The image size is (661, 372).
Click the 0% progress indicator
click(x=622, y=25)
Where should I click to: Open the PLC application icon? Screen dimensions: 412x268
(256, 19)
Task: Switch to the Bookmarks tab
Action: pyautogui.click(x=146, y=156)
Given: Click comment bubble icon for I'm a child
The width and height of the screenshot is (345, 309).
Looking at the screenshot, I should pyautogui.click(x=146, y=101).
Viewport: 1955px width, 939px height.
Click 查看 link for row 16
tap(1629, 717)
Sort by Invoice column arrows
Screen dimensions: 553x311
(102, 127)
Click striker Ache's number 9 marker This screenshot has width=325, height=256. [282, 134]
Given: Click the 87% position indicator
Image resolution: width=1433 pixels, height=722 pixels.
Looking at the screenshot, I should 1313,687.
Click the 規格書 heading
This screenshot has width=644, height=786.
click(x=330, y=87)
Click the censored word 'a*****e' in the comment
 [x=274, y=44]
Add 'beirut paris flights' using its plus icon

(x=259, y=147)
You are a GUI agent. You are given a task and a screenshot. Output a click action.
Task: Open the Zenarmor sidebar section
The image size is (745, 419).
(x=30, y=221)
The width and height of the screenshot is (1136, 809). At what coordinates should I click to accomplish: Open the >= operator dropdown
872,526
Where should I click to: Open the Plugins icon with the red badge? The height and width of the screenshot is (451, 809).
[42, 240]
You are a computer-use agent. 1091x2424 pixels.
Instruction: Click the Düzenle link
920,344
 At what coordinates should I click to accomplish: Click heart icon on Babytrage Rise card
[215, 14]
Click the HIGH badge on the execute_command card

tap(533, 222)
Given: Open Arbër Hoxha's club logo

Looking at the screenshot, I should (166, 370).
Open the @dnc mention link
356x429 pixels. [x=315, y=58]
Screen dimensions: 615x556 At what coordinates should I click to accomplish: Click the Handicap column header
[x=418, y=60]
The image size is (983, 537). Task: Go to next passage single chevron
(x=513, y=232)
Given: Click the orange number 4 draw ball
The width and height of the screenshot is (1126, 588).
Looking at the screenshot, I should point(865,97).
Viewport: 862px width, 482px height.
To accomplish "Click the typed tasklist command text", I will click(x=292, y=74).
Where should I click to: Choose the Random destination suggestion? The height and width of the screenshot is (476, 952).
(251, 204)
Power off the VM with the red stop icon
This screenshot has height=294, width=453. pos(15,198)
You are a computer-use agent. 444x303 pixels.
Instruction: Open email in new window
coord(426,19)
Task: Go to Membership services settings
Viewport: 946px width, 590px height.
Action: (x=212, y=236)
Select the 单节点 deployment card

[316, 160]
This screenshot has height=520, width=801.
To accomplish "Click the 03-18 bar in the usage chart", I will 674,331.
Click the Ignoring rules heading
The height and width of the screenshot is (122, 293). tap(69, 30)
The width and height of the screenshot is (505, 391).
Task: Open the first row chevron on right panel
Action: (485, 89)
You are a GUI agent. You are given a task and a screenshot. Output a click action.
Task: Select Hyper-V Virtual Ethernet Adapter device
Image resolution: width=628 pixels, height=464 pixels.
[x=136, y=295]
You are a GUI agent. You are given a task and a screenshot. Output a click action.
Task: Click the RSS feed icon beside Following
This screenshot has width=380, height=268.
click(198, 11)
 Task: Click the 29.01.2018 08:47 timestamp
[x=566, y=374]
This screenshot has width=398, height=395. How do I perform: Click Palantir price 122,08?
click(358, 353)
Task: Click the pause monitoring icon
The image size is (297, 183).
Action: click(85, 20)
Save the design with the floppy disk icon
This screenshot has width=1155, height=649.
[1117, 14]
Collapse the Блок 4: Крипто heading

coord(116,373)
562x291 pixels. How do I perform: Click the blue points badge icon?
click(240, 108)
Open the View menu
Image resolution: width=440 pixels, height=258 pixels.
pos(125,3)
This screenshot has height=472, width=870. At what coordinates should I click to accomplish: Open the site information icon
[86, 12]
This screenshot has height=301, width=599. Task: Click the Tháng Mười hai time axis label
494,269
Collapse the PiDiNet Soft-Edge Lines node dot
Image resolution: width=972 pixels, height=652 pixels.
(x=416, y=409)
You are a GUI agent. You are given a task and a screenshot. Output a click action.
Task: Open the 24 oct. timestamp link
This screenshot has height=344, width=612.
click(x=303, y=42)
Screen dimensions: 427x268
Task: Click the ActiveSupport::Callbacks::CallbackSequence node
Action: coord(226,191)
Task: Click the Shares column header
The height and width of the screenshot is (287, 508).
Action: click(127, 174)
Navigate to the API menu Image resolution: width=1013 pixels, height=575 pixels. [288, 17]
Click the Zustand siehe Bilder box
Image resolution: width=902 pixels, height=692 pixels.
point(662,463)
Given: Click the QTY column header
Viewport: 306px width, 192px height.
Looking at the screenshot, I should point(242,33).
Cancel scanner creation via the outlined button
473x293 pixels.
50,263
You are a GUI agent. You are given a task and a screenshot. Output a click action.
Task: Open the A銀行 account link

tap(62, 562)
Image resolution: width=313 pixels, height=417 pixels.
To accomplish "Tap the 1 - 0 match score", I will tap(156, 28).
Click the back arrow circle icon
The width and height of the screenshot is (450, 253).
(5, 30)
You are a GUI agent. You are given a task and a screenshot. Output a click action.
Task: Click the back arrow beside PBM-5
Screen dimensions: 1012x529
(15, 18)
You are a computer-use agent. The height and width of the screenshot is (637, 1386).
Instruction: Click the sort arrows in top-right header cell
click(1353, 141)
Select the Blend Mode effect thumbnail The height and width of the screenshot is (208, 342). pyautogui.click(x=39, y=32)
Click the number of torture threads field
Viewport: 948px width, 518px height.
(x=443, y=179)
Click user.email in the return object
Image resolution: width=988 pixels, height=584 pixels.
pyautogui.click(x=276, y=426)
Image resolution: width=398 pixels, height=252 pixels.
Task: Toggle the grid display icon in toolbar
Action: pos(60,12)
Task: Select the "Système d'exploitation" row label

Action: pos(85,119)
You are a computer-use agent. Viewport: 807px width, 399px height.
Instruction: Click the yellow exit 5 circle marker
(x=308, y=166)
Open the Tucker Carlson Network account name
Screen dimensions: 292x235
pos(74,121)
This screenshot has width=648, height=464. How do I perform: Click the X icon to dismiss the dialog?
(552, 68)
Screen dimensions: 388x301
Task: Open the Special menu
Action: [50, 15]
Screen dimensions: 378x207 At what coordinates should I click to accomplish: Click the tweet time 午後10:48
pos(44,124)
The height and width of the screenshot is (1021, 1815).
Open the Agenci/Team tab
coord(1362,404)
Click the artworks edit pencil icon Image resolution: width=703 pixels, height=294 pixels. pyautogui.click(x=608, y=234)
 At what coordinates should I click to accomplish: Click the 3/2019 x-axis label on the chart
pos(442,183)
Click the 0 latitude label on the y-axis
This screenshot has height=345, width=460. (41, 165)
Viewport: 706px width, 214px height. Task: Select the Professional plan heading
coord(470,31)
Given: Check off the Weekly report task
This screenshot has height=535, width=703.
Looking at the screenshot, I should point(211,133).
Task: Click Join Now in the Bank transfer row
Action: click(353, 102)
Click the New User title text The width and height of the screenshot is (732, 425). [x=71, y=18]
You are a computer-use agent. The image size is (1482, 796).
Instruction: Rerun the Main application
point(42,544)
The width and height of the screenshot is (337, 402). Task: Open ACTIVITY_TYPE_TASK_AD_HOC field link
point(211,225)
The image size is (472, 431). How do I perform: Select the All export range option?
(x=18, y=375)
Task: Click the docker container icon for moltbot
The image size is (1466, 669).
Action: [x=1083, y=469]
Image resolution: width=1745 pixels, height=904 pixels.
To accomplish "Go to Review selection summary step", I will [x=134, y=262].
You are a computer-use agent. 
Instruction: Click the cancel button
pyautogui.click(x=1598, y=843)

◆ ◆ ◆ ◆ ◆

Copy the records verbatim, from the line containing "You are a computer-use agent. 1091x2424" through the line containing "I will 674,331.", both lines included.

__THE REPLY__:
You are a computer-use agent. 1091x2424 pixels.
Instruction: Click the Düzenle link
920,344
 At what coordinates should I click to accomplish: Click heart icon on Babytrage Rise card
[215, 14]
Click the HIGH badge on the execute_command card

tap(533, 222)
Given: Open Arbër Hoxha's club logo

Looking at the screenshot, I should (166, 370).
Open the @dnc mention link
356x429 pixels. [x=315, y=58]
Screen dimensions: 615x556 At what coordinates should I click to accomplish: Click the Handicap column header
[x=418, y=60]
The image size is (983, 537). Task: Go to next passage single chevron
(x=513, y=232)
Given: Click the orange number 4 draw ball
The width and height of the screenshot is (1126, 588).
Looking at the screenshot, I should point(865,97).
Viewport: 862px width, 482px height.
To accomplish "Click the typed tasklist command text", I will click(x=292, y=74).
Where should I click to: Choose the Random destination suggestion? The height and width of the screenshot is (476, 952).
(251, 204)
Power off the VM with the red stop icon
This screenshot has height=294, width=453. pos(15,198)
You are a computer-use agent. 444x303 pixels.
Instruction: Open email in new window
coord(426,19)
Task: Go to Membership services settings
Viewport: 946px width, 590px height.
Action: (x=212, y=236)
Select the 单节点 deployment card

[316, 160]
This screenshot has height=520, width=801.
To accomplish "Click the 03-18 bar in the usage chart", I will 674,331.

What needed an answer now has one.